Sénateur de la Marne

Faire mieux connaître la broncho-pneumopathie chronique obstructive

Question n° 25666 adressée à M. le ministre des solidarités et de la santé publiée le 02/12/21

 
Monsieur Yves Détraigne souhaite appeler l’attention de M. le ministre des solidarités et de la santé sur la nécessité de mieux faire connaître et reconnaître la broncho-pneumopathie chronique obstructive (BPCO). Cette pathologie est responsable de près de 17 000 décès par an et touche environ 4,5 à 5,5 millions de Français. Aussi, depuis 2017, santé respiratoire France, la fédération française des associations et amicales d’insuffisants respiratoires (FFAAIR), la fondation du souffle, la société de pneumologie de langue française (SPLF) et la fédération française de pneumologie (FFP) travaillent à sa reconnaissance. Elles ont ainsi rédigé un livre blanc « Faire de la BPCO une urgence de santé publique » en vue d’améliorer la reconnaissance de cette pathologie et d’améliorer la prise en charge des patients.
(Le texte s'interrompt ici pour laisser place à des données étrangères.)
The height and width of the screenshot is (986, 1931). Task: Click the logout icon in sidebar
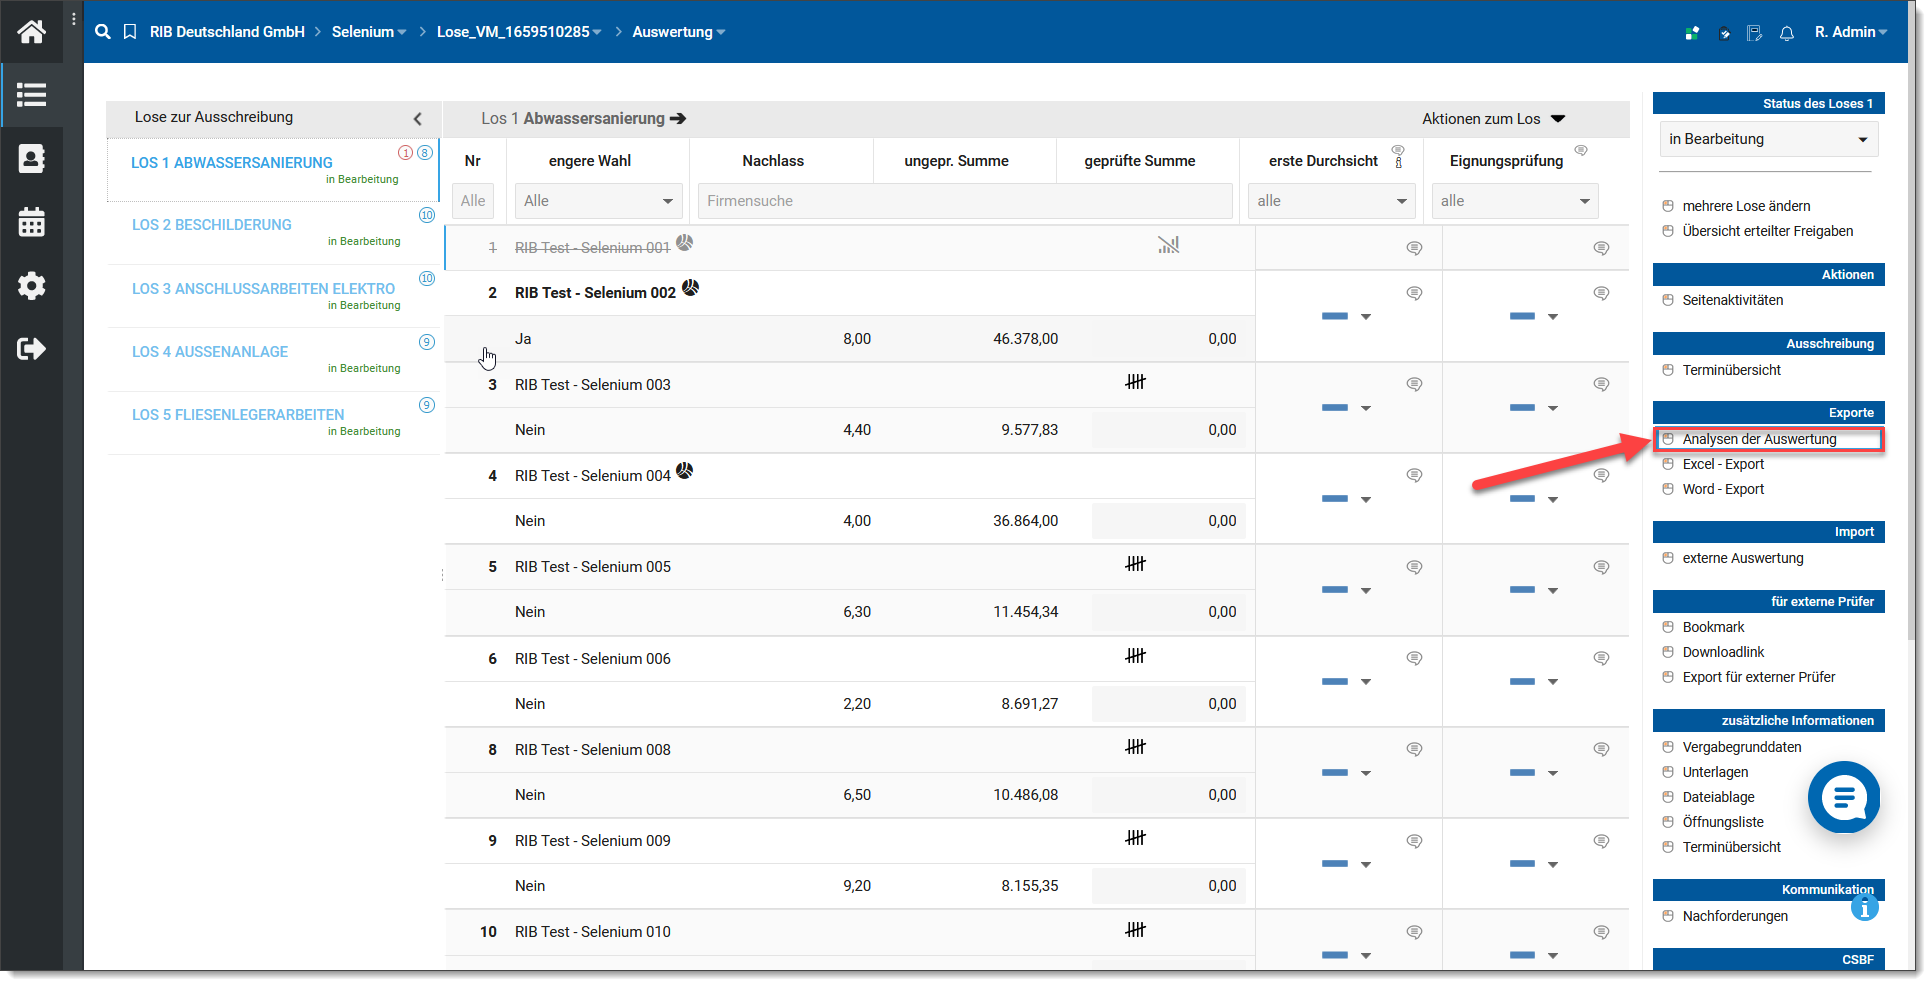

Après 4 ans de mobilisation et à l’occasion de la journée mondiale de la BPCO de novembre 2021, elles présentent un rapport « Faire de la BPCO une urgence de santé publique : quelles avancées sur le quinquennat 2017-2022 ? » pour évaluer les évolutions déjà réalisées et identifier les perspectives d’actions pour 2022 et au-delà. Aujourd’hui, elles s’inquiètent que les progrès obtenus restent très en deçà des besoins des patients, notamment en raison d’un soutien politique insuffisant. Elles demandent des mesures plus fortes, notamment l’organisation d’une campagne de communication nationale annuelle sur la BPCO, la mise en place d’un parcours pilote de repérage-détection-diagnostic en s’appuyant sur les professionnels de santé de 1ère ligne ou encore le renforcement de l’accès des patients à des dispositifs thérapeutiques efficaces, notamment en matière de réadaptation respiratoire, afin d’améliorer leur prise en charge. Considérant que la BPCO reste une pathologie méconnue, grave, handicapante voire mortelle sans une prise en charge adaptée, il lui demande de quelle manière il entend répondre aux associations susmentionnées et à leurs propositions.